It is a known fact that Reolink doesn't play well with BI. Plus they don't completely follow the ONVIF standard.
There are videos here of someone pulling their car into the garage and the reolink camera completely missed it.
This was a screenshot of a member here where they had set Reolink cameras to 15FPS 15 iframes within the cameras:
Now look at they key - that is the iframes.
Blue Iris works best when the FPS and the iframes match. Now this is a ratio, so it should be a 1 if it matches the FPS. The iframes not matching (that you cannot fix or change with a reolink) is why they miss motion in
Blue Iris and why people have problems. This is mainly why people are having issues with these cameras and there are many threads showing the issues people have with this manufacturer and
Blue Iris. It is these same games that make the camera look great as a still image or video but turn to crap once motion is introduced.
The
Blue Iris developer has indicated that for best reliability, sub stream frame rate should be equal to the main stream frame rate and these cameras cannot do that and there is nothing you can do about that with these cameras... The iframe rates (something these cameras do not allow you to set) should equal the FPS, but at worse case be no more than double.
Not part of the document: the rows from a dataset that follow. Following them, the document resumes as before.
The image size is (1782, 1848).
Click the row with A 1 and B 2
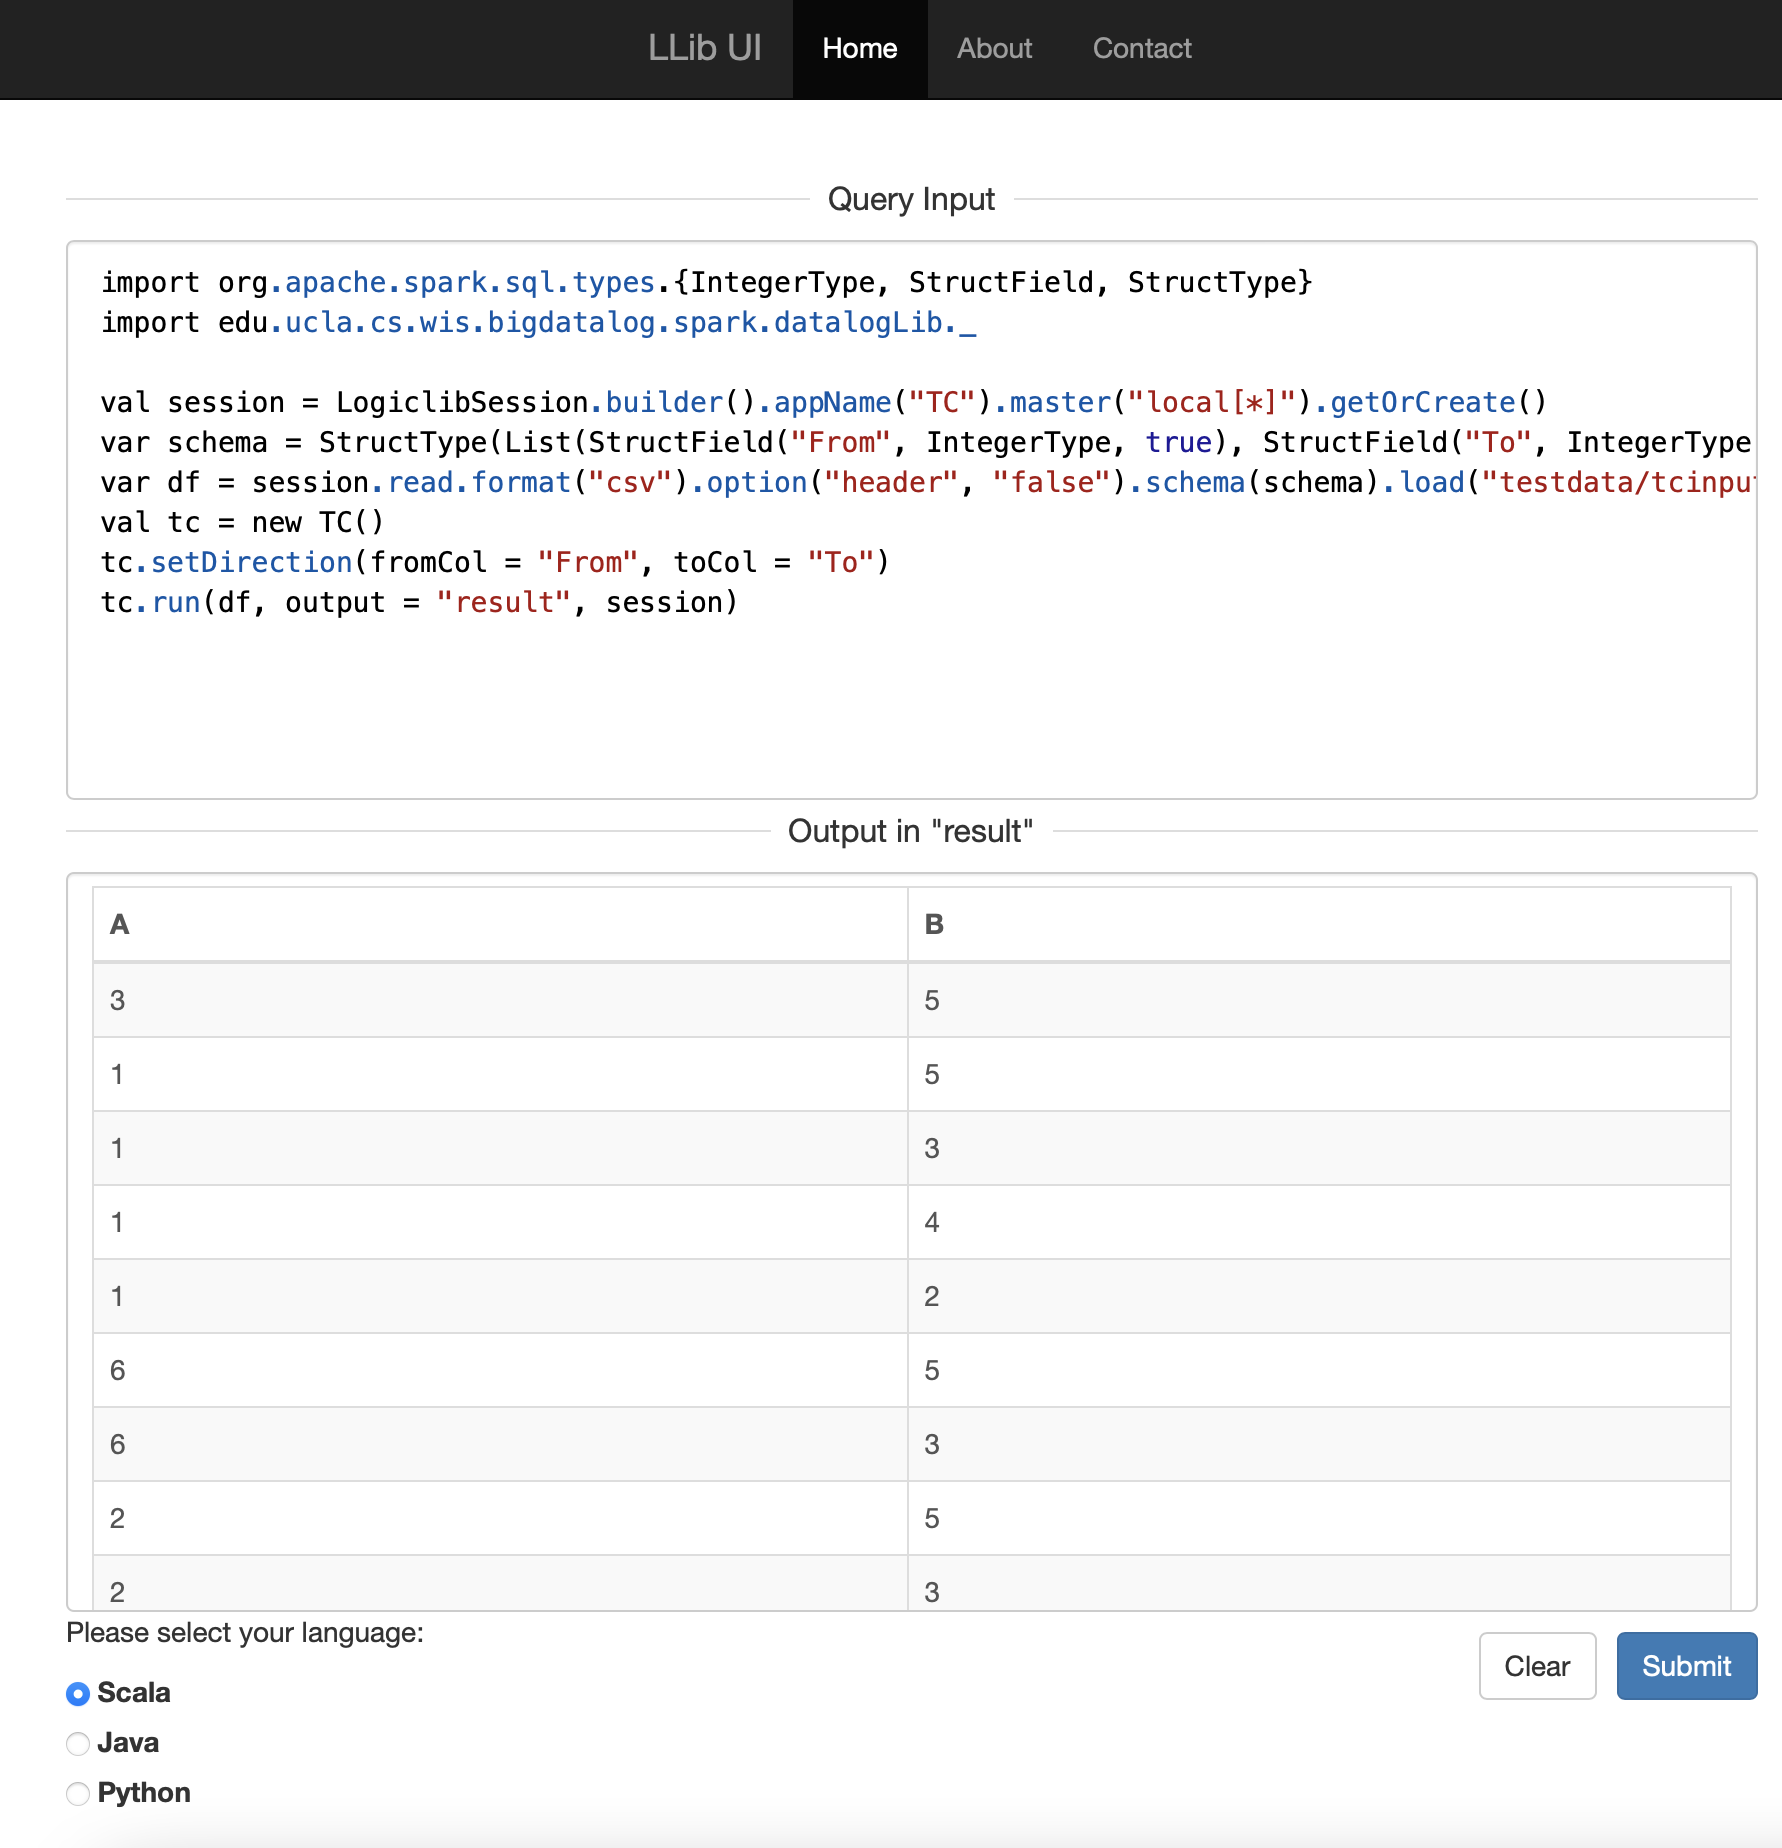click(x=500, y=1296)
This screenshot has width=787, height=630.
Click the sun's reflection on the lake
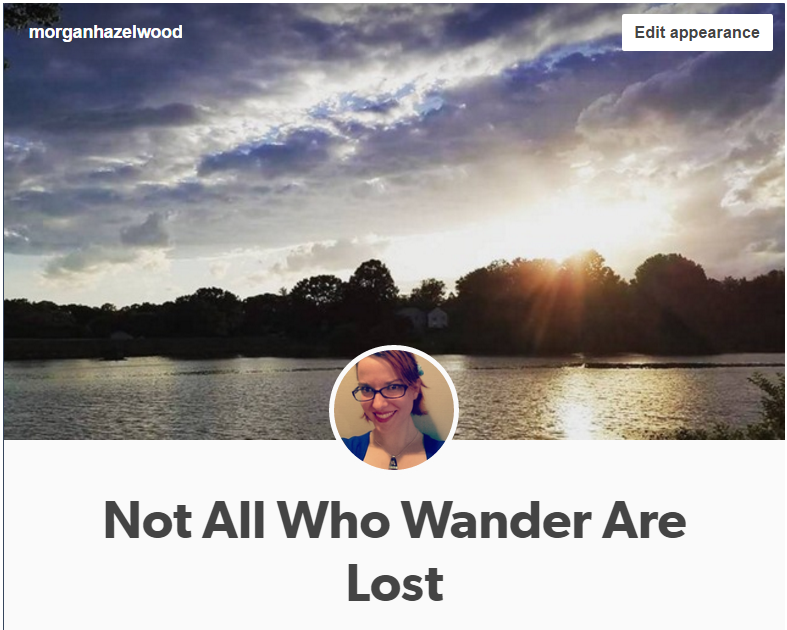click(x=576, y=402)

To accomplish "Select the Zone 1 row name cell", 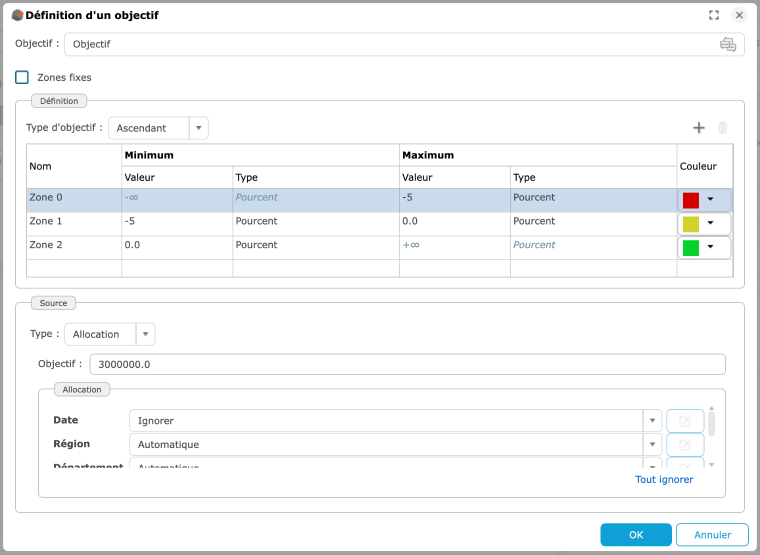I will click(73, 222).
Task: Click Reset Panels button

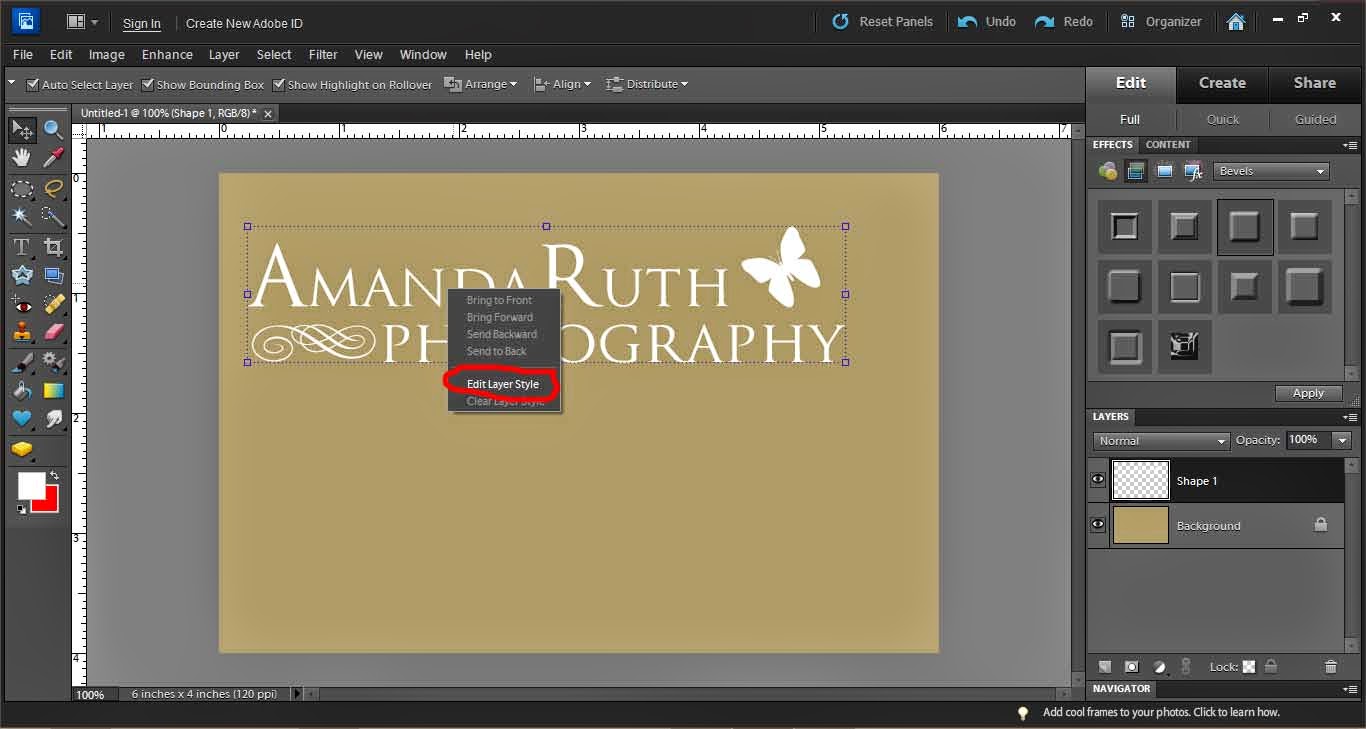Action: pyautogui.click(x=883, y=21)
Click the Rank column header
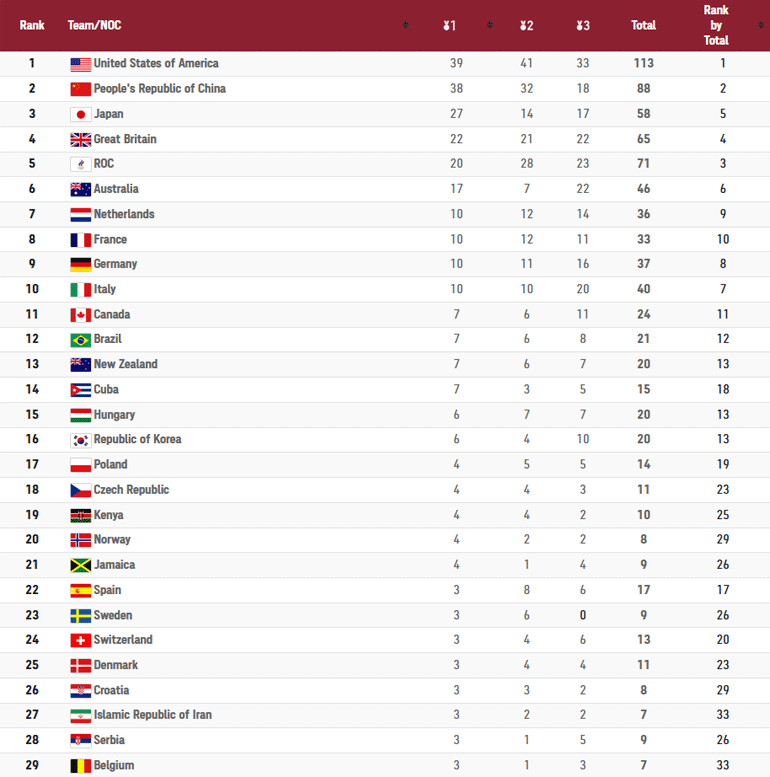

This example shows the cameras going down to a keyrate of 0.25 means that the iframe rates are over 4 times the FPS and that is why motion detection is a disaster with these cameras and
Blue Iris...
A value of 0.5 or less is considered insufficient to trust for motion triggers reliably...try to do CodeProject AI and it will be useless...
Compounding the matter even worse...motion detection is based on the substream and look at the substream FPS - they dropped down to below 6 FPS with an iframe/key rate of 0.25 - you will miss motion most of the time with that issue... A KEY of 0.25 means any object that can be in and out of the field of view within 4 seconds may be completely missed.
We have seen people come here with a KEY of 0.1, which means any object that can be in and out of the camera view in under 10 seconds will be missed as a trigger.
Blue Iris is great and works with probably more camera brands than most VMS programs, but there are brands that don't work well or not at all - Rings, Arlos, Nest, Some Zmodo cams use proprietary systems and cannot be used with
Blue Iris, and for a lot of people Reolink doesn't work well either.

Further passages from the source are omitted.